Die martialischen Inszenierungen täuschen darüber hinweg, dass die russische Armee noch nie war, als was sie sich ausgab. Russlands Armee ist ein Gefängnis, in dem Rekruten tyrannisiert, gedemütigt und gebrochen werden. In ihr dienen keine Staatsbürger in Uniform. Wer es sich finanziell leisten kann, kauft sich vom Wehrdienst frei, am Ende sind es die ärmsten Schichten der Bevölkerung, die ihre Söhne zu den Soldaten schicken müssen. Wofür sollen sie kämpfen, wenn nicht für sich selbst? Die Soldaten der russischen Armee werden mangelhaft versorgt, leiden Hunger und frieren, sie werden von ihren Offizieren tyrannisiert, schlecht geführt und wie Kanonenfutter behandelt. Gegen motivierte Verteidiger können sich Einheiten demoralisierter Soldaten kaum behaupten. Im Grunde hat die russische Armee aus den Fehlern der Vergangenheit nichts gelernt. Immer noch operiert sie nach dem Grundsatz, dass der rücksichtslose Einsatz von Menschen und Material am Ende zum Erfolg führen wird, selbst wenn ganze Städte vom Erdboden verschwinden.
Dass die jungen Soldaten nur Kanonenfutter seien, liest man jetzt viel. Aber stimmt es auch noch? Würde die russische Gesellschaft auch heute noch Zehntausende, Hunderttausende tote Soldaten akzeptieren? Oder ist eine Sensibilität gewachsen, die wir im Westen vielleicht unterschätzen und die innenpolitisch in Russland noch eine Rolle spielen könnte?
Wenigstens in den grossen Städten, in Moskau und Sankt Petersburg, ist die Sensibilität gewachsen. Aber es sind ja nicht die Kinder der grossstädtischen Intelligenzia, die in dieser Armee dienen. Über allem liegt der schwere Schatten des Fatalismus, der das Leben in Russland immer schon geprägt hat. Viele Menschen fügen sich einfach in ihr Schicksal, weil man die Erfahrung gemacht hat, dass gegen die Allmacht des Staates nichts auszurichten ist. Der Staat ist wie schlechtes Wetter oder lästige Fliegen.
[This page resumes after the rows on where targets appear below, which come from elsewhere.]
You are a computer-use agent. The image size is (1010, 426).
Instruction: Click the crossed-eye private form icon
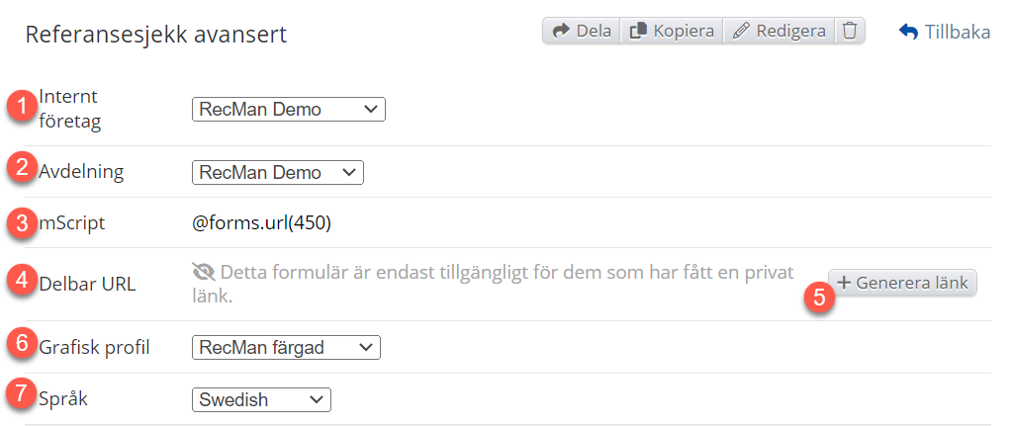[x=205, y=272]
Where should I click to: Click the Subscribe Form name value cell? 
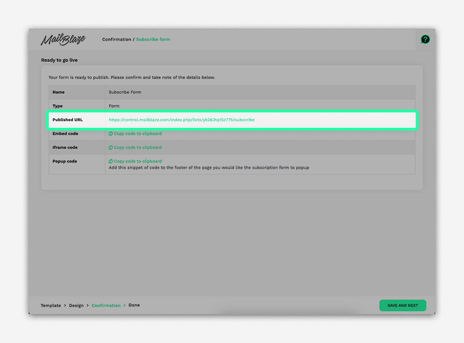125,92

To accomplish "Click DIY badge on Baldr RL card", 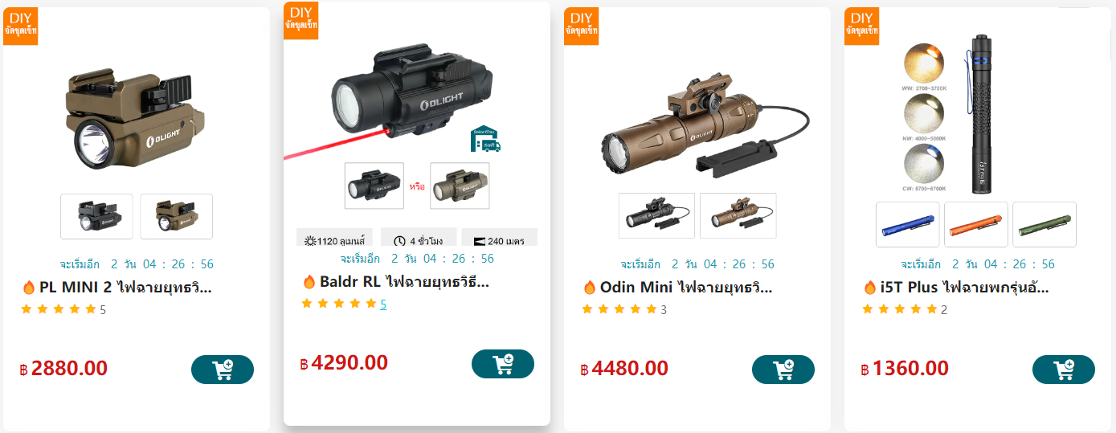I will point(301,20).
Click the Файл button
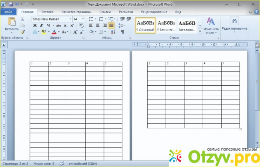 [x=8, y=12]
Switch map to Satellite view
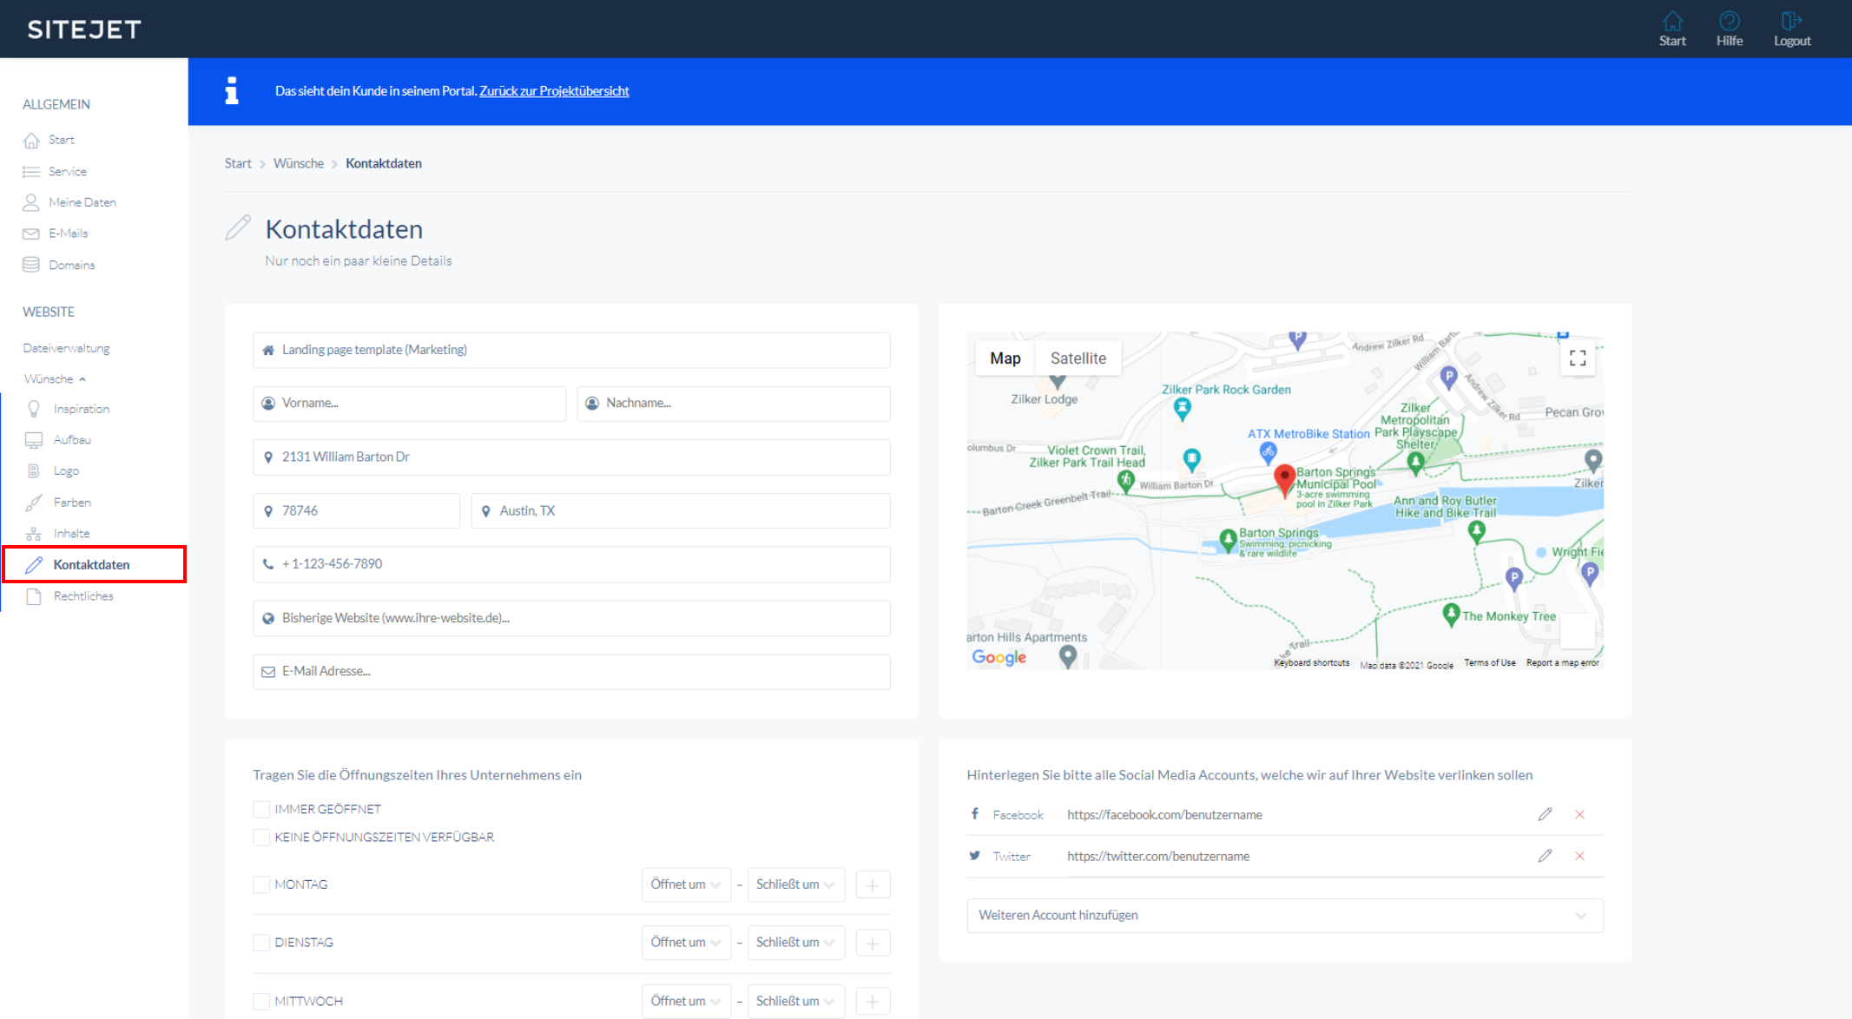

Es wäre besser, keinen zu haben. Aber was kann man schon tun? In den letzten beiden Jahrzehnten lebten viele Russen besser als je zuvor, Putin erkaufte sich Zustimmung durch bescheidenen Wohlstand und die Sicherung des inneren Friedens. Wer sich nicht offen gegen das Regime stellte, wurde in Ruhe gelassen. Nun aber meldet sich der russische Staat zurück, und er zeigt sich von seiner unangenehmsten Seite.
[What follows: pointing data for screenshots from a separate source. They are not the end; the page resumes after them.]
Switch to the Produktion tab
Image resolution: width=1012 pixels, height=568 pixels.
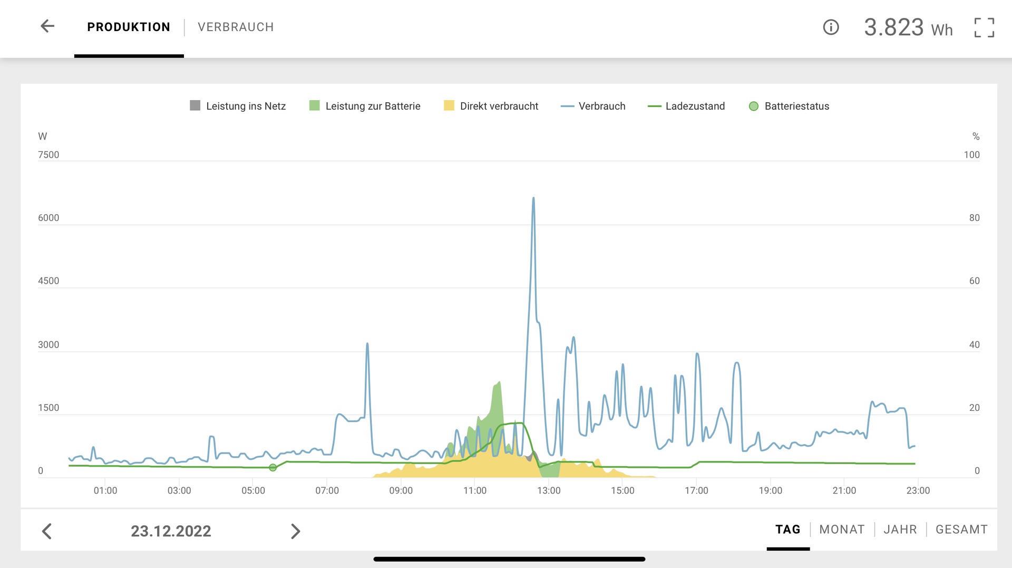click(129, 27)
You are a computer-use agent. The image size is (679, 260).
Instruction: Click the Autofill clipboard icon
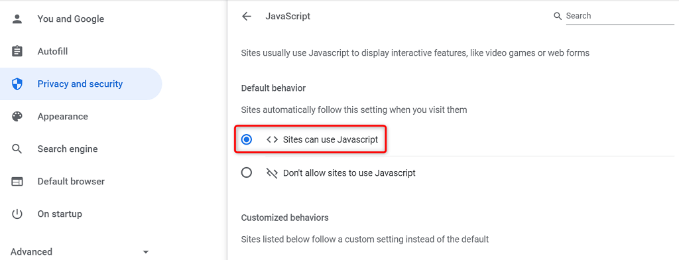(17, 52)
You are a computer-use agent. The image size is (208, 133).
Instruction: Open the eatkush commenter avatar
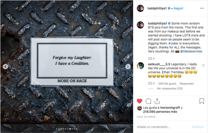coord(140,66)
Es ist auffällig, dass die russischen Kriege – etwa in Tschetschenien oder Georgien – für die russische Opposition bisher kaum eine Rolle gespielt haben. Sie glauben, dass sich daran auch nichts ändern wird?
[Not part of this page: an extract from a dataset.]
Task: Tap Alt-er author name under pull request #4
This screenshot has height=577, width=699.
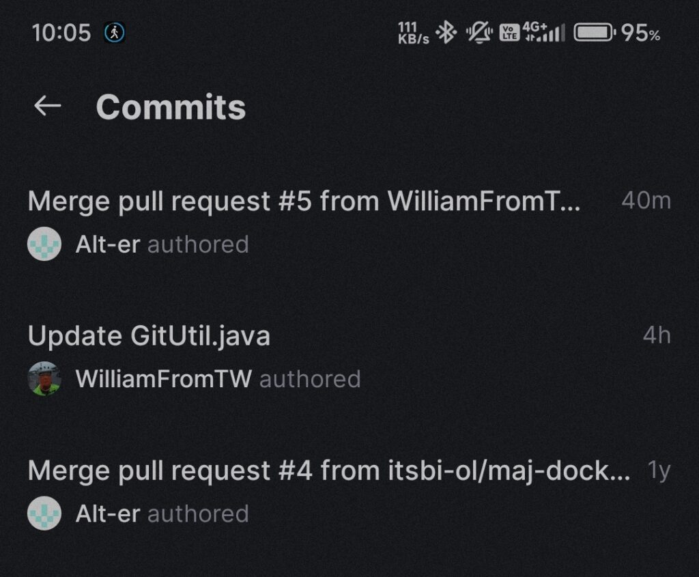Action: tap(108, 513)
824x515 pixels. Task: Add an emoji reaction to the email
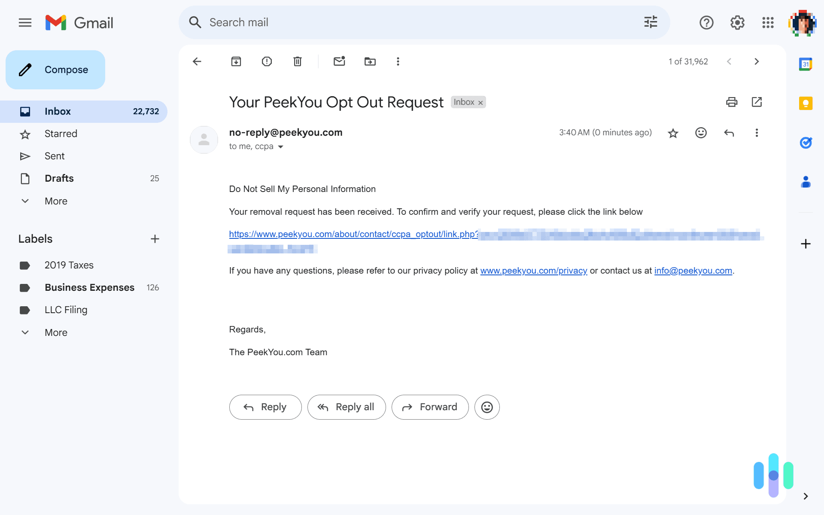[x=701, y=133]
Es gibt in Russland keine bürgerliche Gesellschaft, keine Institutionen, die sich gegen die Staatsgewalt behaupten könnten. Putin wird selbst dann an der Macht bleiben können, wenn es zu ökonomischen Engpässen kommen sollte. Und dazu wird es unweigerlich kommen, schon jetzt leeren sich die Auslagen in den Geschäften. Aber die Sanktionen führen nicht dazu, dass Menschen sich auflehnen. Viele Russen, die noch über Vermögen verfügen, setzen sich nach Armenien oder Georgien ab, um ihr Geld in Sicherheit zu bringen. Sie begeben sich eben nicht in die Opposition, sondern suchen nach Auswegen, entziehen sich den Zumutungen, wie sie es stets getan haben. Seit Kriegsausbruch haben mehr als 150 000 Russen ihre Heimat verlassen, zumeist gebildete und intelligente Menschen, die nicht mehr ertragen, was in ihrem Land geschieht. Dieser Exodus ist nicht an sein Ende gekommen. Je länger dieser Krieg dauern wird, desto grösser ist die Wahrscheinlichkeit, dass es Putin gelingen wird, die Schuld für all das Elend dem Westen zuzuschreiben. Man mag das für Propaganda halten. Aber wir sollten auch nicht vergessen, dass diese Darstellung von vielen Russen für glaubhaft gehalten wird. Wir haben uns in der Vergangenheit stets an den jungen Leuten aus den Bildungsschichten Moskaus und Petersburgs orientiert. Aber sie sind nicht Russland.
Der russische Schriftsteller Michail Schischkin hat in der NZZ einen Text über die russische Armee geschrieben und sie als eine «Schule der Sklaven» beschrieben, die mit ihren Gewaltritualen die jungen Männer verroht und sie gleichzeitig zivilisiert. So würden manche zum ersten Mal regelmässig die Zähne putzen. Welche Rolle spielt die Armee in der russischen Gesellschaft?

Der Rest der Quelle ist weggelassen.